Imagine arriving home to your stylish and characterful home that oozes Victorian period charm. Your roof a crowning example of good taste and fine design that will last long into the future. Imagine your dry and warm home, beautiful and comfortable, inside and out.
The problem is you have no idea how to get there. You don't even know what decisions you need to make. Or, you have an idea, but it's so overwhelming that you don't know what to choose.
This much you do know. You know you need to replace your roof. Slates have slipped, the battens have snapped, there's no roofing felt left if there ever was any, and it's leaking in several places. You know you need some more insulation. It's freezing in winter and too hot in summer.
You call some roofers out to take a look, and to give you a price for re-roofing. You tell them you need a price for a new roof, leaving the details up to them. You get a standard looking roof. Thick concrete slate-look tiles, modern featureless ridge, black half-round UPVC gutters, UPVC fascia and soffit, just like every other bland mediocre roof on the street. Unlike the original roof that lasted somewhere around 100 years or more, this roof could last only 25 years.
Imagine you have your roofer working away already. The scaffolding is going up. Your roofer is asking you for some decisions and needs an immediate answer. They want to get on with the work and you want your new roof completed before the next rainfall. You've got an hour to decide, tops, because they need to get the materials from the builders merchants this afternoon so they can make a start tomorrow.
Then imagine lying awake at night worrying if those were the right decisions and not ones that you'll live to regret.
It doesn't need to be this way. You can make the decisions before you get a roofer in. You can take your time to think about how you want your ideal roof to be, not rushed into snap decisions.
Imagine taking your time to think about it over the weekend. Chatting about it with your other half over a cup of coffee or a glass of wine. Filling a Pinterest board with beautiful photos of your favourite options.
You write a list of the things you want, and get your roofer to price for everything you'd ideally like. You get your contract in place, and then sit back while your roofer delivers what you want.
Minimum stress. Maximum chance of your best roof outcome.
If this sounds good to you, lets get started making decisions for your Victorian roof with this ultimate guide to Victorian Roofs in the North West.
Victorian roofs come in many different forms. Around Manchester and Liverpool and throughout most of the North-West of England, most Victorian homes are in the Gothic style, or for older homes the Regency style. This means that, generally in the North West, parapet roofs are not so common and it's more likely that you'll have an overhanging eaves. Gothic styles tend to have a usable or inhabited loft space with steep roof pitch, pitched dormers, tall decorative chimneys, and fancy detailing for every element. Older Victorian homes in the Regency style tend to have bigger overhanging eaves, with simpler detailing overall, a lower pitch and less usable loft space. Consider the overall style of your home when deciding the details. If it's a simpler regency style, don't choose overly complicated details. If it's a gothic style then let yourself get fancy and choose more decorative details.

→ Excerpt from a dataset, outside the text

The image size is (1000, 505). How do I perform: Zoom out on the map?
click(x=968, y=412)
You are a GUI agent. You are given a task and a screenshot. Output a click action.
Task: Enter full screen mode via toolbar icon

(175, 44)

Take the opportunity to repair and refurbish these while the scaffolding is up so you don't need to deal with these again for a good few years. You don't want your beautiful new roof damaged by other trades dealing with your chimney in a few years time. The buddleia and other plants that have made their home on your chimney need to be dug out. Think about repointing the brickwork, replacing the flaunching, and replacing broken or missing Chimney pots. Decide how to deal with your chimney pots and the flue depending on how you choose to use the fireplace inside: open fire if it's not a smokeless zone, wood burning stove, gas fire, decorative only with no fire, or chimney breast removed inside or blocked up.
The highest point on the roof is the ridge and is often the most visible. Gothic ridges can be super decorative with added cresting and you can still get elaborate ornate ridge tiles with cresting to use. Check if your home has an original ornate ridge, or if old photos of your home show that it did, or if other houses similar to yours in the street still have their original ridge. You can get similar cresting or even the original copied to replicate this detail and add a really special quality to crown your roof. If your home is more regency style or you prefer a modern look then a simpler ridge is a good option. If you like you can add some distinctiveness by having a contrasting colour or use a similar colour to the main roof if you prefer a simple unified look.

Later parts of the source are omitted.